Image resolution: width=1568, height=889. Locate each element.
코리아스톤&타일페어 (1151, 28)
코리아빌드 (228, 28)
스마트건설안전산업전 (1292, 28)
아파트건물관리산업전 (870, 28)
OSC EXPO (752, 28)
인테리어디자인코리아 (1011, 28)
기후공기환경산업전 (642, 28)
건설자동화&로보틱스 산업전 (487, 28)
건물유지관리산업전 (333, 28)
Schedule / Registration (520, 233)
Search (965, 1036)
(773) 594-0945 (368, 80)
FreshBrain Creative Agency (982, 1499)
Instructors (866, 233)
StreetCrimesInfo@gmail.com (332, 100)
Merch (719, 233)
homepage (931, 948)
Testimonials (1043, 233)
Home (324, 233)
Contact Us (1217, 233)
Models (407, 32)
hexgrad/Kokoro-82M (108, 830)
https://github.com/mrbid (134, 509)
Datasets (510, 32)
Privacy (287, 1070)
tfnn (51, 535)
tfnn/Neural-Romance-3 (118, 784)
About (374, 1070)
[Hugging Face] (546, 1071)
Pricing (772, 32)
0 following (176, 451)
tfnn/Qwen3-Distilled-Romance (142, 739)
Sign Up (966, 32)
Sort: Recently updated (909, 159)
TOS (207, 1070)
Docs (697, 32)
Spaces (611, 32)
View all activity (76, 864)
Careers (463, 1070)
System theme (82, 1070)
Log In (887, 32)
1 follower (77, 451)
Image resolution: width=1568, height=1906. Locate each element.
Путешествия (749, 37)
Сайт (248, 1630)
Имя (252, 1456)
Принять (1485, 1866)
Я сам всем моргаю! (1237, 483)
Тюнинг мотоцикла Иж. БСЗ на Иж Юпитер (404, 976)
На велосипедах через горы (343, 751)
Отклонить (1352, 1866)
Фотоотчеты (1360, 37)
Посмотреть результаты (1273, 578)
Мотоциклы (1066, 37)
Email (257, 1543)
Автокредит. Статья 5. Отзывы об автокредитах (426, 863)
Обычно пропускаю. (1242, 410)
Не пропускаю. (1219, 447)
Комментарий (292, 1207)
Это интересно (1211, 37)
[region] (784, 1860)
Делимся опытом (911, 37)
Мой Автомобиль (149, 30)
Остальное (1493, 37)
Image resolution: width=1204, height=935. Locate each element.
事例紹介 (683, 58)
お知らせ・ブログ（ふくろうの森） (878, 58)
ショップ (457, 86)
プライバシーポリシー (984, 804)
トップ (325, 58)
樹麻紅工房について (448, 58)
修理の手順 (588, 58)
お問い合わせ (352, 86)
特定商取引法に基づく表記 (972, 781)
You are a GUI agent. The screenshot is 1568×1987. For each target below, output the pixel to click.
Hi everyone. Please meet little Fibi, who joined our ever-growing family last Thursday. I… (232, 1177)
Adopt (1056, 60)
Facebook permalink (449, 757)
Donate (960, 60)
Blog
★ ★ ★
- [AIM]:
Rewrite the records above, changing every "Locate each element" to "Find each item" and leaving everything else the same.

- [FULL SOLUTION]:
Image resolution: width=1568, height=889. Find each item.
코리아스톤&타일페어 (1151, 28)
코리아빌드 (228, 28)
스마트건설안전산업전 (1292, 28)
아파트건물관리산업전 (870, 28)
OSC EXPO (752, 28)
인테리어디자인코리아 (1011, 28)
기후공기환경산업전 (642, 28)
건설자동화&로보틱스 산업전 (487, 28)
건물유지관리산업전 (333, 28)
Schedule / Registration (520, 233)
Search (965, 1036)
(773) 594-0945 (368, 80)
FreshBrain Creative Agency (982, 1499)
Instructors (866, 233)
StreetCrimesInfo@gmail.com (332, 100)
Merch (719, 233)
homepage (931, 948)
Testimonials (1043, 233)
Home (324, 233)
Contact Us (1217, 233)
Models (407, 32)
hexgrad/Kokoro-82M (108, 830)
https://github.com/mrbid (134, 509)
Datasets (510, 32)
Privacy (287, 1070)
tfnn (51, 535)
tfnn/Neural-Romance-3 (118, 784)
About (374, 1070)
[Hugging Face] (546, 1071)
Pricing (772, 32)
0 following (176, 451)
tfnn/Qwen3-Distilled-Romance (142, 739)
Sign Up (966, 32)
Sort: Recently updated (909, 159)
TOS (207, 1070)
Docs (697, 32)
Spaces (611, 32)
View all activity (76, 864)
Careers (463, 1070)
System theme (82, 1070)
Log In (887, 32)
1 follower (77, 451)
Image resolution: width=1568, height=1906. Find each item.
Путешествия (749, 37)
Сайт (248, 1630)
Имя (252, 1456)
Принять (1485, 1866)
Я сам всем моргаю! (1237, 483)
Тюнинг мотоцикла Иж. БСЗ на Иж Юпитер (404, 976)
На велосипедах через горы (343, 751)
Отклонить (1352, 1866)
Фотоотчеты (1360, 37)
Посмотреть результаты (1273, 578)
Мотоциклы (1066, 37)
Email (257, 1543)
Автокредит. Статья 5. Отзывы об автокредитах (426, 863)
Обычно пропускаю. (1242, 410)
Не пропускаю. (1219, 447)
Комментарий (292, 1207)
Это интересно (1211, 37)
[region] (784, 1860)
Делимся опытом (911, 37)
Мой Автомобиль (149, 30)
Остальное (1493, 37)
Image resolution: width=1204, height=935. Find each item.
事例紹介 (683, 58)
お知らせ・ブログ（ふくろうの森） (878, 58)
ショップ (457, 86)
プライバシーポリシー (984, 804)
トップ (325, 58)
樹麻紅工房について (448, 58)
修理の手順 (588, 58)
お問い合わせ (352, 86)
特定商取引法に基づく表記 (972, 781)
You are a GUI agent. The screenshot is 1568×1987. For each target below, output the pixel to click.
Hi everyone. Please meet little Fibi, who joined our ever-growing family last Thursday. I… (232, 1177)
Adopt (1056, 60)
Facebook permalink (449, 757)
Donate (960, 60)
Blog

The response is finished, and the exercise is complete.